Dopo le indagini della Procura, dal disastro al depistaggio fino a evidenziare una catena di rischi almeno sottovalutati, la sentenza di primo grado era stata pronunciata il 23 febbraio dello scorso anno, tra la rabbia dei parenti delle vittime. Erano stati condannati in primo grado il sindaco di Farindola, Ilario Lacchetta, a due anni e otto mesi di reclusione; il dirigente del settore viabilità della Provincia di Pescara e il responsabile del servizio viabilità dell’ente, Paolo D’Incecco e Mauro Di Blasio (tre anni e 4 mesi di reclusione ciascuno); l’ex gestore dell’albergo della Gran Sasso Resort & spa, Bruno Di Tommaso, e Giuseppe Gatto, redattore della relazione tecnica per l’intervento sulle tettoie e verande dell’hotel, ai quali era stata inflitta dal gup una pena di sei mesi ciascuno.

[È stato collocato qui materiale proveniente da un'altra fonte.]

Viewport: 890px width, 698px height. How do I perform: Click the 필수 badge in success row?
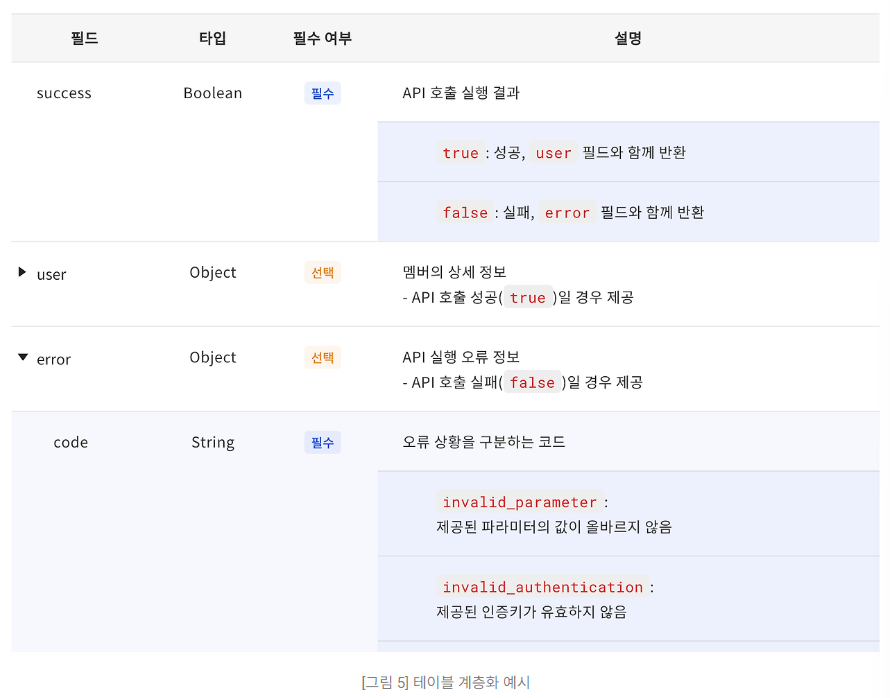point(322,93)
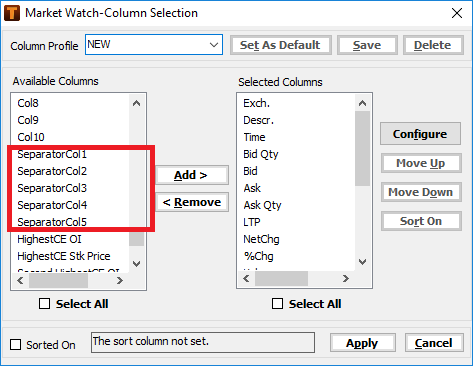Image resolution: width=473 pixels, height=366 pixels.
Task: Click the sort column text field
Action: (x=203, y=342)
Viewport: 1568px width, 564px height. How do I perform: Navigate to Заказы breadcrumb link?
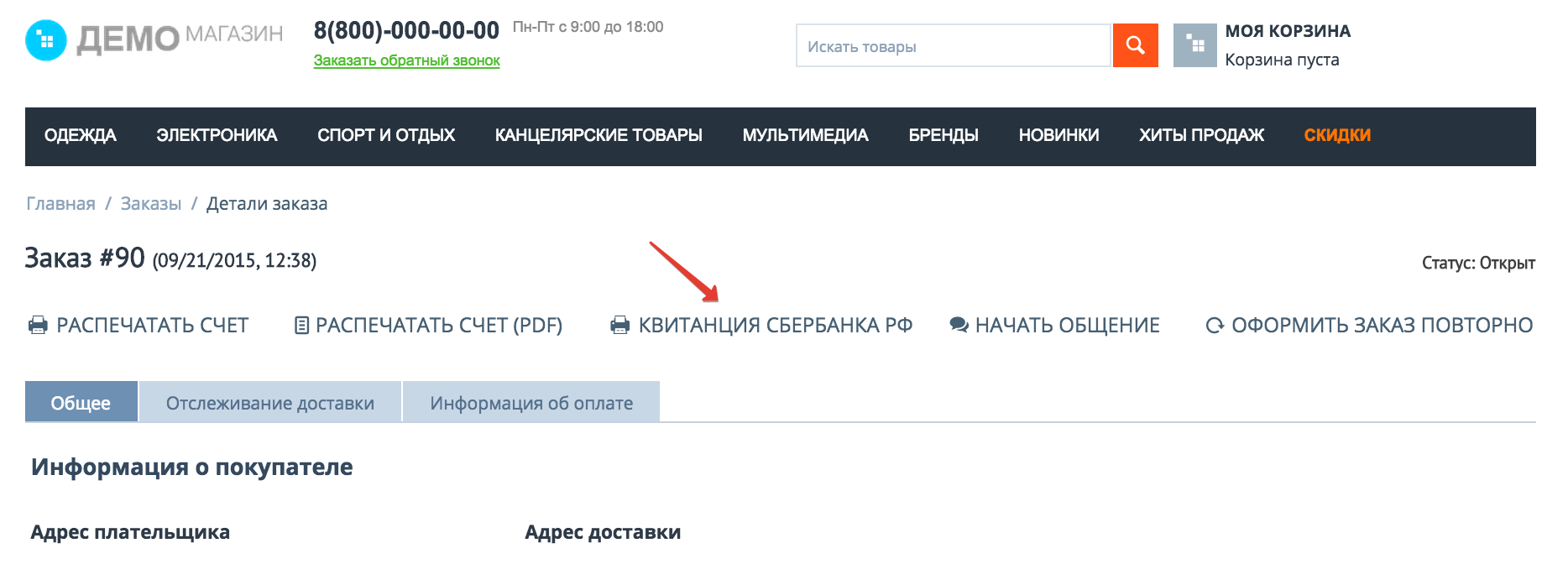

Il sindaco è stato condannato, recitano le motivazioni, «limitatamente alla condotta relativa alla omissione dell’ordinanza di inagibilità e di sgombero dell’Hotel Rigopiano».

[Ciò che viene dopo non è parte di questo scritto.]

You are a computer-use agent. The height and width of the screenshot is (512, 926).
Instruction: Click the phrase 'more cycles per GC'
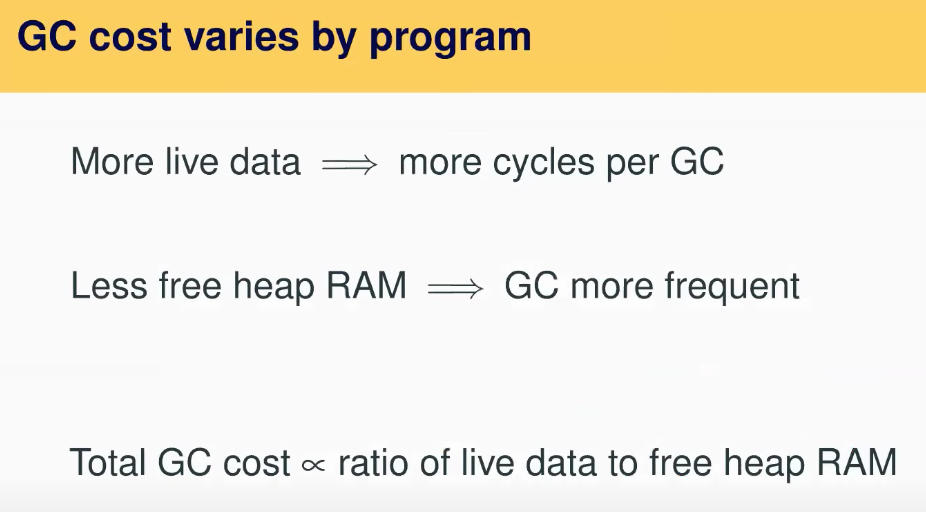(x=561, y=163)
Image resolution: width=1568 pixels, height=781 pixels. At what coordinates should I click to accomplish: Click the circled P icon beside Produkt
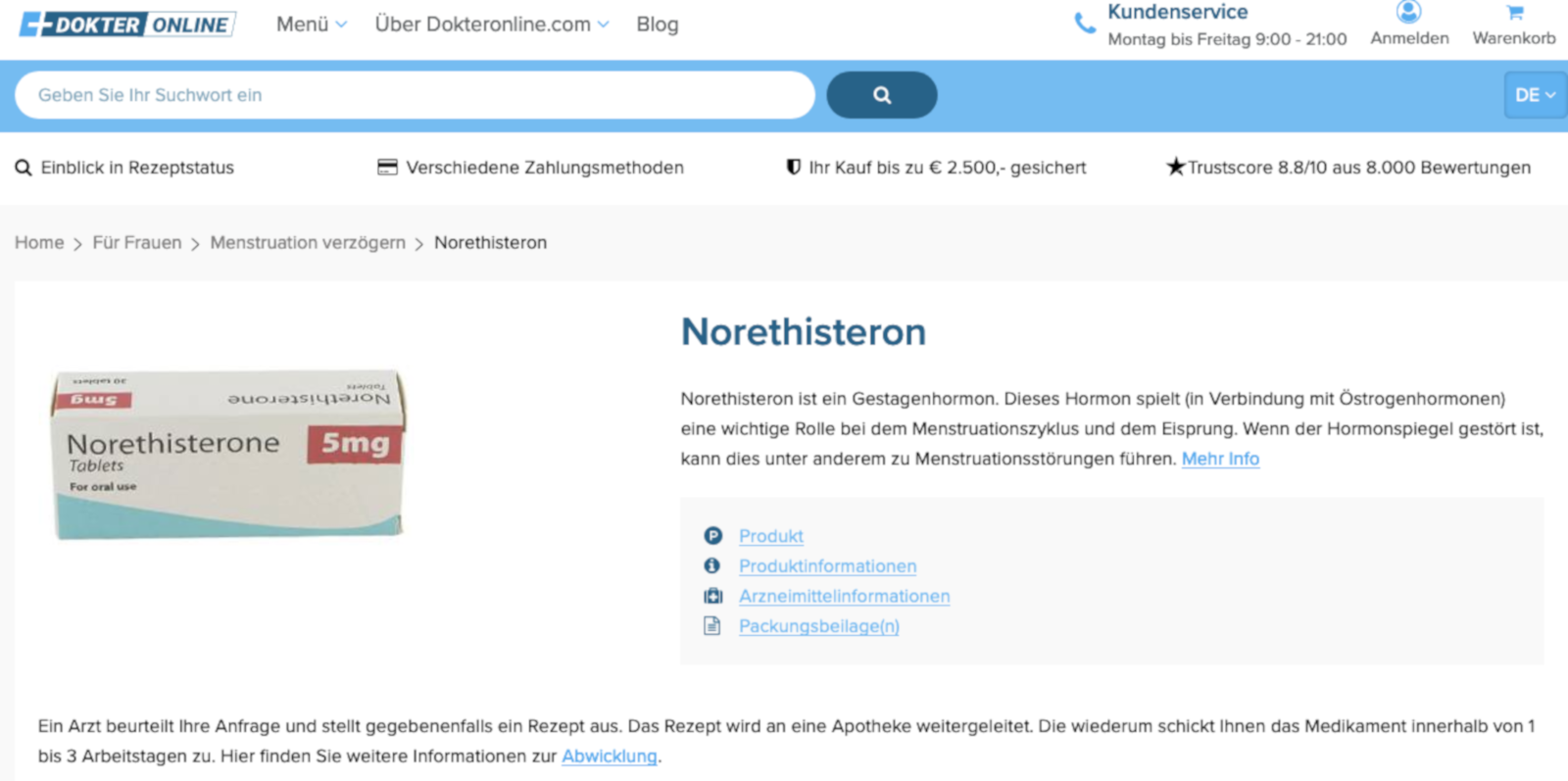[712, 536]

In primo grado, la pubblica accusa – rappresentata dal procuratore capo, Giuseppe Bellelli, e dai pm Andrea Papalia e Anna Benigni – aveva chiesto 26 condanne per un totale complessivo di 151 anni e mezzo di reclusione e quattro assoluzioni. Nel processo d’appello, i pm, durante la requisitoria, hanno chiesto la condanna di 25 dei 30 imputati.